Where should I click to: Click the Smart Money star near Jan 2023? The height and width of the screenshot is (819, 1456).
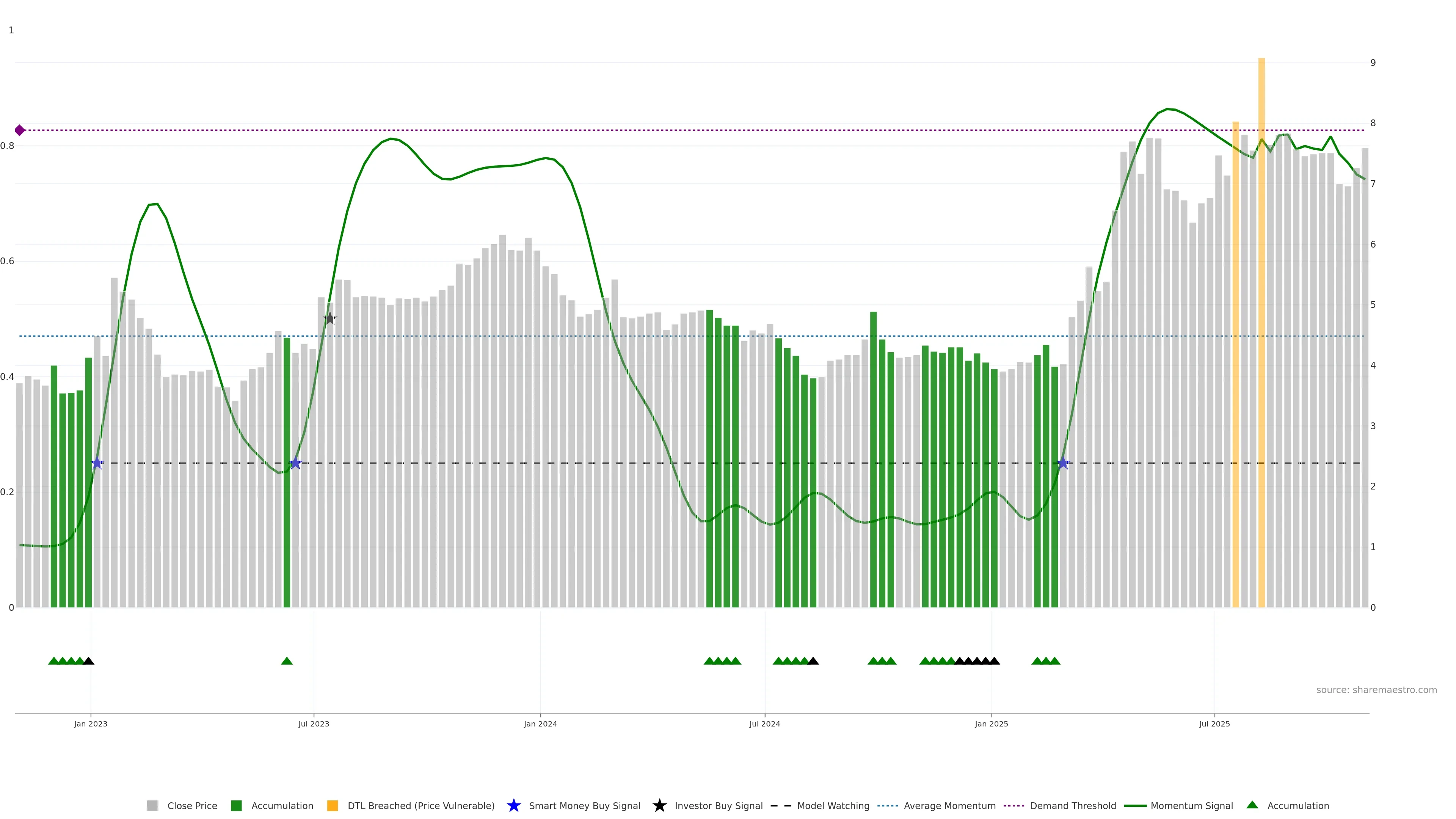[97, 463]
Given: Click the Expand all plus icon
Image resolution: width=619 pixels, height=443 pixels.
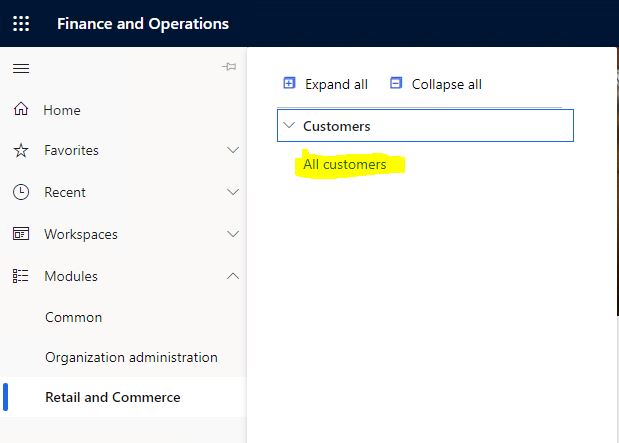Looking at the screenshot, I should point(289,83).
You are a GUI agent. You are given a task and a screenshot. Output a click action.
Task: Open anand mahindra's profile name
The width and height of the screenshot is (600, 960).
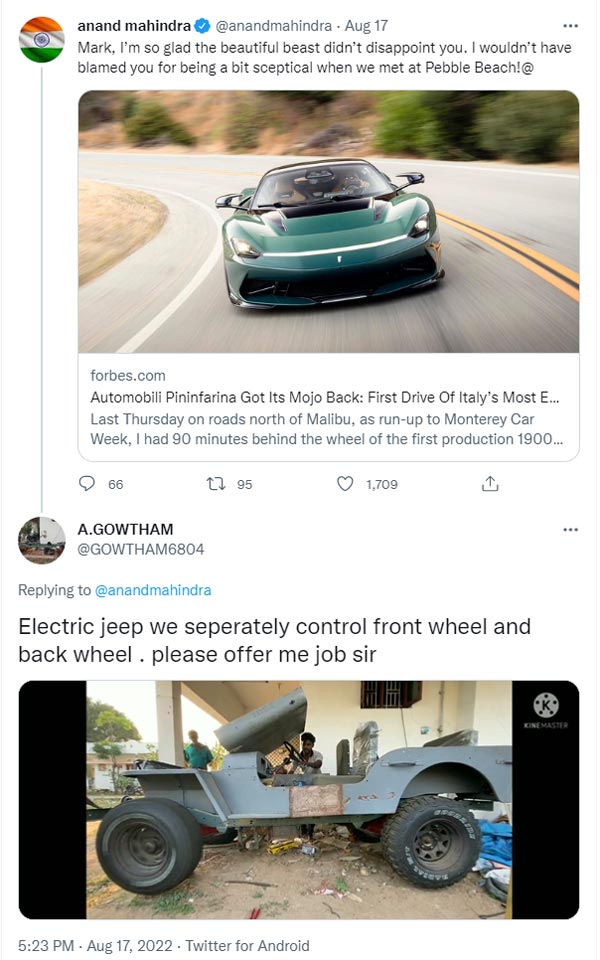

Request
Convert the lines above into a JSON list of strings, with one string for each line and blank lines omitted. Leave the pictures out of the list.

Task output
[
  "Where should I click to: Click the Smart Money star near Jan 2023? The height and width of the screenshot is (819, 1456).",
  "[97, 463]",
  "Given: Click the Expand all plus icon",
  "Image resolution: width=619 pixels, height=443 pixels.",
  "Looking at the screenshot, I should point(289,83).",
  "You are a GUI agent. You are given a task and a screenshot. Output a click action.",
  "Task: Open anand mahindra's profile name",
  "The width and height of the screenshot is (600, 960)."
]